Basic auth across multiple directories

Question

I have a web site that I am using Apache for authentication (using basic auth for testing). It works just fine on all browsers. Now, I am trying to add the API that the web site uses to the authentication realm (using the same AuthName), and noticing the following behaviors:

On Safari it authenticates twice, once when going to the web site, and then again when it makes the API call. (I would prefer only to have to authenticate the first time.)

On both Chrome and Firefox it authenticates when I first go to the web site, but then it returns a 401 error when the web site makes the API call.

These are all on the same domain/port, so I do not see this being a CORS issue (especially since this works when I remove the authentication requirement for the API, which is then not locked down and hence, not desirable). I do have the same AuthName, FWIW, but that seems to have no effect.

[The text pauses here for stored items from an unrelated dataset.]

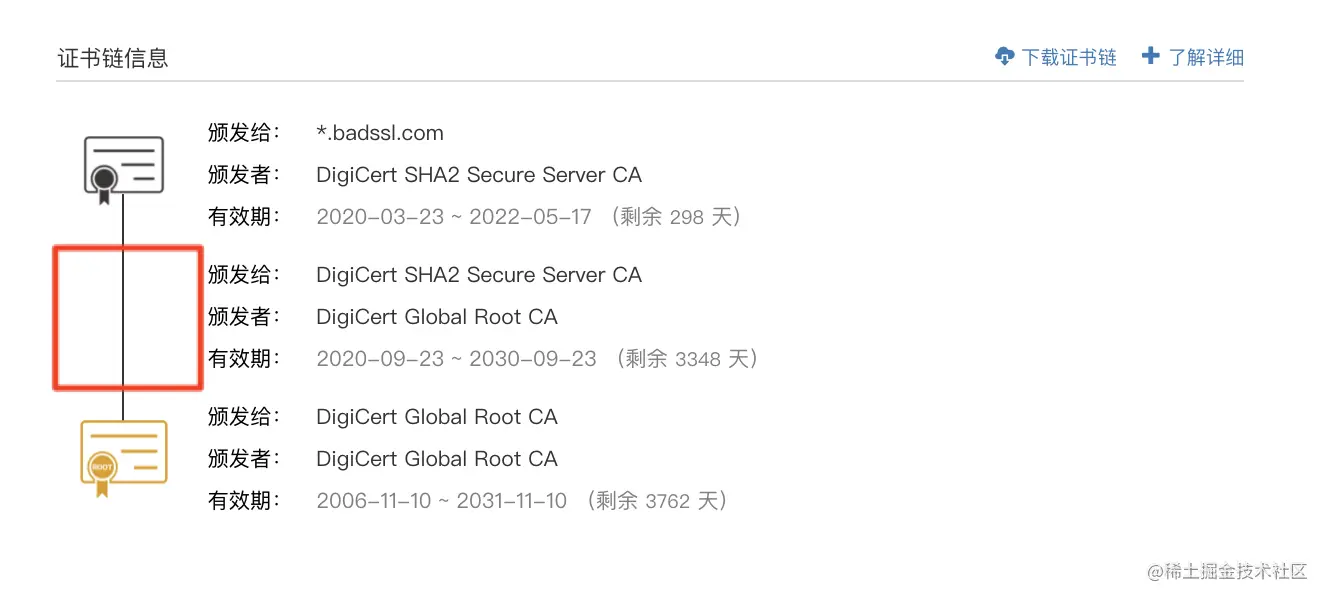Click the 剩余 298 天 remaining-days text
The width and height of the screenshot is (1326, 600).
[673, 217]
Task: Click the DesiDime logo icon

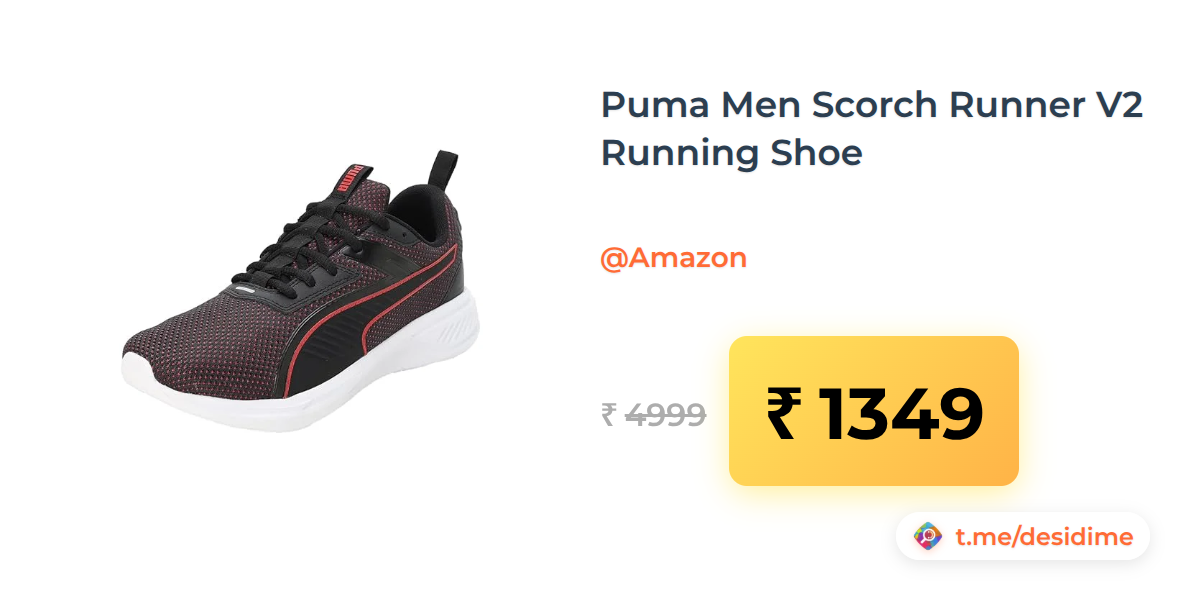Action: point(929,537)
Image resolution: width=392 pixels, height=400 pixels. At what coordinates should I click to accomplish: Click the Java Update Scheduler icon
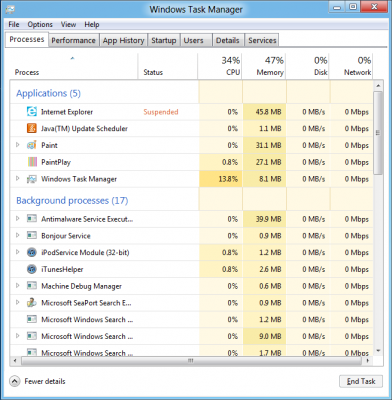(32, 128)
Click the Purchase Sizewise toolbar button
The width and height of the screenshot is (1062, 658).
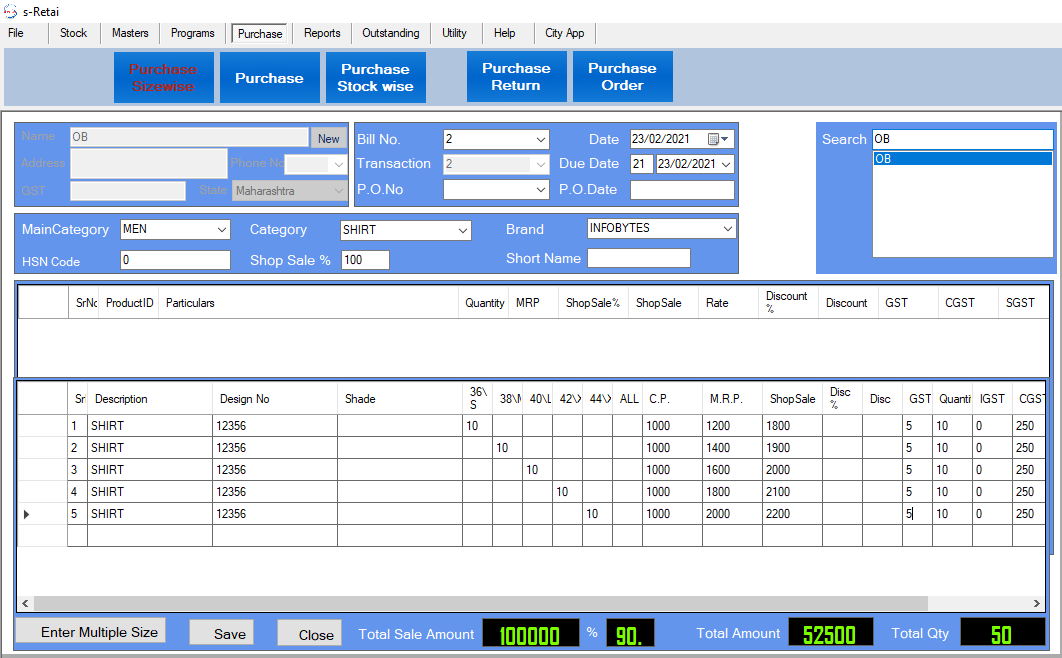click(x=163, y=78)

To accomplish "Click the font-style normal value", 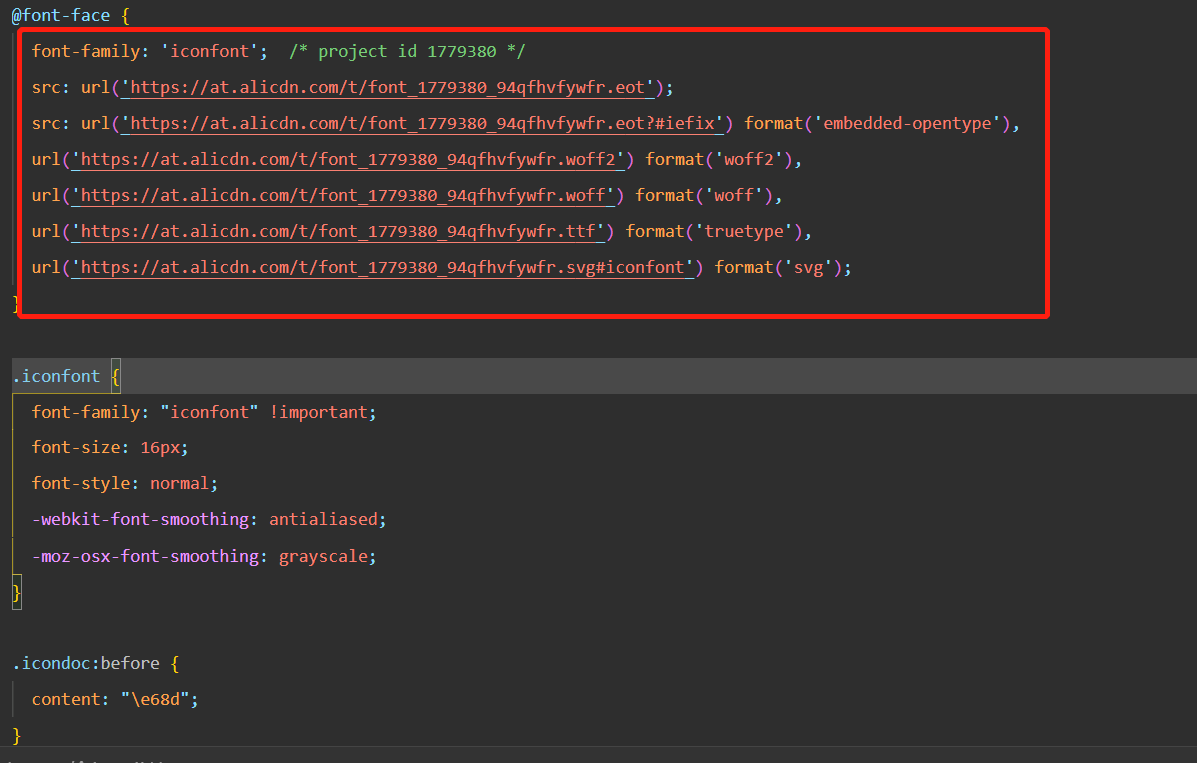I will coord(180,483).
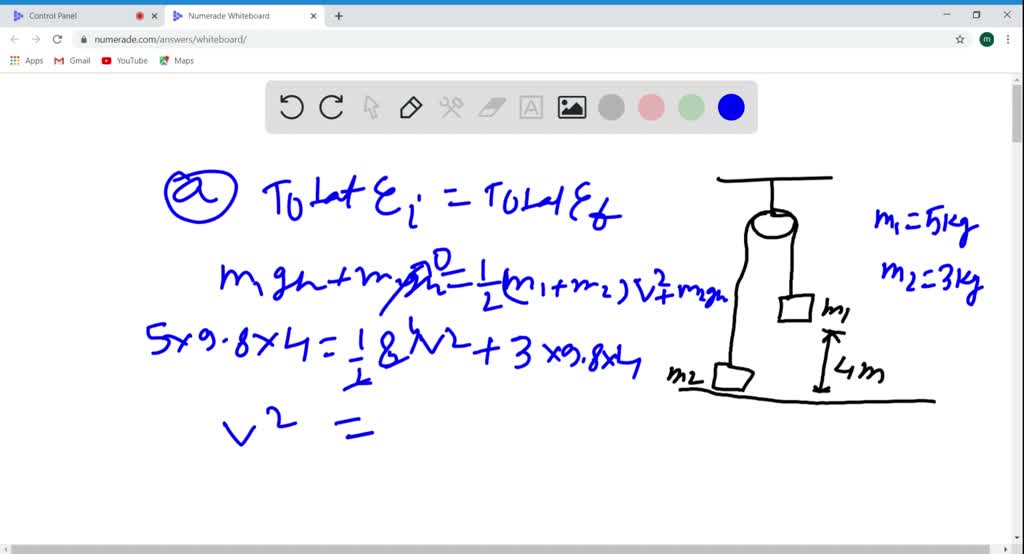Image resolution: width=1024 pixels, height=554 pixels.
Task: Open the crossed tools settings icon
Action: pyautogui.click(x=451, y=107)
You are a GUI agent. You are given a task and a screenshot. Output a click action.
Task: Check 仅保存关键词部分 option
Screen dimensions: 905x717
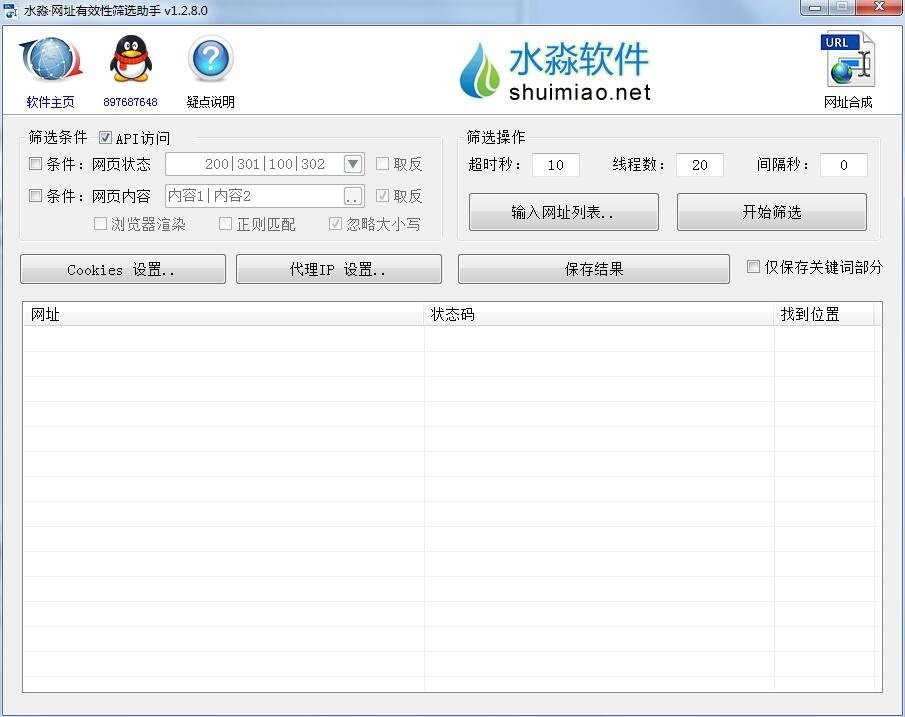coord(754,267)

My API config in httpd.conf is:

WSGIDaemonProcess rest_api user=gms  threads=5
WSGIScriptAlias /api /var/www/extjs/rest_api/rest_api.wsgi

<Location /api>
    Options +FollowSymLinks +Multiviews +Indexes
    AllowOverride None
    Order allow,deny
    Deny from all
    AuthType basic
    Satisfy Any
    AuthName "PrivateRepository"
    AuthUserFile /var/www/extjs/.htpasswd
    Require valid-user
</Location>

While the web site's is:

<VirtualHost *:80>
    ServerName cardiocatalogqt
    Alias /cardiocatalogqt /var/www/extjs/cardiocatalogqt

    <Location /cardiocatalogqt>
        Options +FollowSymLinks +Multiviews +Indexes
        AllowOverride None
        Order allow,deny
        Deny from all
        AuthType basic
        Satisfy Any
        AuthName "PrivateRepository"
        AuthUserFile /var/www/extjs/.htpasswd
        Require valid-user
    </Location>
</VirtualHost>

Answer 1

You'll need to rearrange the URL's so they have a common prefix if you want browsers to pre-emptively send basic auth credentials.